“I? I didn’t know that I was,” he answered. “I supposed I was pretty well. I dare say I ought to be ashamed of showing it in that way. But if you ask me, well, I will tell you; I don’t find it any easier than I did at first.”

“You are to blame, then!” she cried. “If I were a man, I should not let such a thing wear upon me for a moment.”

“Oh, I dare say I shall live through it,” he answered, with the national whimsicality that comes to our aid in most emergencies.

A little pang went through her heart, but she retorted, “I wouldn’t go to Europe to escape it, nor up the Nile. I would stay and fight it where I was.” “Stay?” He seemed to have caught hopefully at the word.

“I thought you were stronger. If you give up in this way how can you expect me”—She stopped; she hardly knew what she had intended to say; she feared that he knew.
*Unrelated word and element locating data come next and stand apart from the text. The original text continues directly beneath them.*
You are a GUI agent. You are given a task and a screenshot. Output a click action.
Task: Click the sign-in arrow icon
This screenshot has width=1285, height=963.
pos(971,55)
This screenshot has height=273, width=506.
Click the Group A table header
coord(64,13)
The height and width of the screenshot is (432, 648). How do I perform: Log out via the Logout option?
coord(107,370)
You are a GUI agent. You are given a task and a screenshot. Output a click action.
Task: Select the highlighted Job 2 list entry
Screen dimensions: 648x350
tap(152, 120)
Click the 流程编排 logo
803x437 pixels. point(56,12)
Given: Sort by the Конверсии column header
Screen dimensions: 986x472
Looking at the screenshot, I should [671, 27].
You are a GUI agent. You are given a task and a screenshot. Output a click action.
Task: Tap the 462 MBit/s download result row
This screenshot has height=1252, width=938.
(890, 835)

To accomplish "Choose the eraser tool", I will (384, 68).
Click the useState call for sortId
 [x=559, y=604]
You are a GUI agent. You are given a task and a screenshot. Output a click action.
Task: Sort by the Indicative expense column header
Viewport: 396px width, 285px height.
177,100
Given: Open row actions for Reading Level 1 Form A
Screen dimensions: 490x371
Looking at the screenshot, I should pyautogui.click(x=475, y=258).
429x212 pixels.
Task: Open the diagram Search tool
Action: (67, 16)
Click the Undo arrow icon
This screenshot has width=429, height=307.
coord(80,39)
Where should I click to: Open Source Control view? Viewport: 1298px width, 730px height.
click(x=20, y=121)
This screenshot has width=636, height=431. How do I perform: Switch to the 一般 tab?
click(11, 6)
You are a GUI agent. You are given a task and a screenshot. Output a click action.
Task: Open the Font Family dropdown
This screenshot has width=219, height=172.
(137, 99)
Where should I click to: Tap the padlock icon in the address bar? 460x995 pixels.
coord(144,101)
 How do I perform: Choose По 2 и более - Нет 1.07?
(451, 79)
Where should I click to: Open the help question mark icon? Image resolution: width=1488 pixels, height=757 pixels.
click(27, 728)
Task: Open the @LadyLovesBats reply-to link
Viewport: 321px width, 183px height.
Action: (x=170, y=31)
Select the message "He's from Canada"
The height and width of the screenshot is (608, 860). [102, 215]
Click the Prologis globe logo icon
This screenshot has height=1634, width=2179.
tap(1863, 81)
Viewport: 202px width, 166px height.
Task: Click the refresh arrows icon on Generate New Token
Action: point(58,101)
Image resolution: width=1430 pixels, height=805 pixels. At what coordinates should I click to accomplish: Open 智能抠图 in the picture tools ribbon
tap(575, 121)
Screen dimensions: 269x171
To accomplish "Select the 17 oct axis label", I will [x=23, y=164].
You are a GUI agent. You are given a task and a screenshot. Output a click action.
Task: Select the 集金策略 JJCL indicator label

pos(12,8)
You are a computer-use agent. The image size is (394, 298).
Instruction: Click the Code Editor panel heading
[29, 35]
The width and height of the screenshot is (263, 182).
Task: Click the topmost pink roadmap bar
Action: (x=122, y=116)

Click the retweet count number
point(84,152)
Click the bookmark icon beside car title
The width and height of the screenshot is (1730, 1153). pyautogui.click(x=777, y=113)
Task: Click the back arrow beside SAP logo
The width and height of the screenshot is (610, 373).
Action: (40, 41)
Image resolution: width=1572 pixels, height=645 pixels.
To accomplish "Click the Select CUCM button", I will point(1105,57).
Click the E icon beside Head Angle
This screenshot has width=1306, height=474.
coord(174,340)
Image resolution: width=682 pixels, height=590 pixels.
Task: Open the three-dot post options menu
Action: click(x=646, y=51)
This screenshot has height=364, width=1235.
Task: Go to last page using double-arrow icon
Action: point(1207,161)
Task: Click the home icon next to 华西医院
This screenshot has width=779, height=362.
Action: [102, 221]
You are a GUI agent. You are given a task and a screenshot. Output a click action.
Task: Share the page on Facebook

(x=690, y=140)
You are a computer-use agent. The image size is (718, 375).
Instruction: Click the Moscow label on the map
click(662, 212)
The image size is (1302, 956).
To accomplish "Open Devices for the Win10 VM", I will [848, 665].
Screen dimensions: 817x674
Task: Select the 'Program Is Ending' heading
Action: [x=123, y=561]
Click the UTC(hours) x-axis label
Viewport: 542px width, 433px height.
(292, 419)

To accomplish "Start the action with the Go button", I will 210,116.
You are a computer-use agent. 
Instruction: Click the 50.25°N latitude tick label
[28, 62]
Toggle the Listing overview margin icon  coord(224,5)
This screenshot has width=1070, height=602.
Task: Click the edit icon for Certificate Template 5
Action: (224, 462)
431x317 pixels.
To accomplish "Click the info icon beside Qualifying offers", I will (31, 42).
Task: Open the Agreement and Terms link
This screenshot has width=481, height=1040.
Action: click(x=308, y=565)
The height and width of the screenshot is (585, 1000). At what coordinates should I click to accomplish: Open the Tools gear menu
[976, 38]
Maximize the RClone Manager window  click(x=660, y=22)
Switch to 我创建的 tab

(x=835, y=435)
But he only said: “I’m sorry. I didn’t intend to trouble you with the sight of me. I had a plan for getting over the cliff without letting you know, and having Maynard come down to me there.”

“And did you really mean,” she cried piteously, “to go away without trying to see me again?”

“Yes,” he owned simply. “I thought I might catch a glimpse of you, but I didn’t expect to speak to you.”

“Did you hate me so badly as that? What had I done to you?”

“Done?” He gave a sorrowful laugh; and added, with an absent air, “Yes, it’s really like doing something to me! And sometimes it seems as if you had done it purposely.”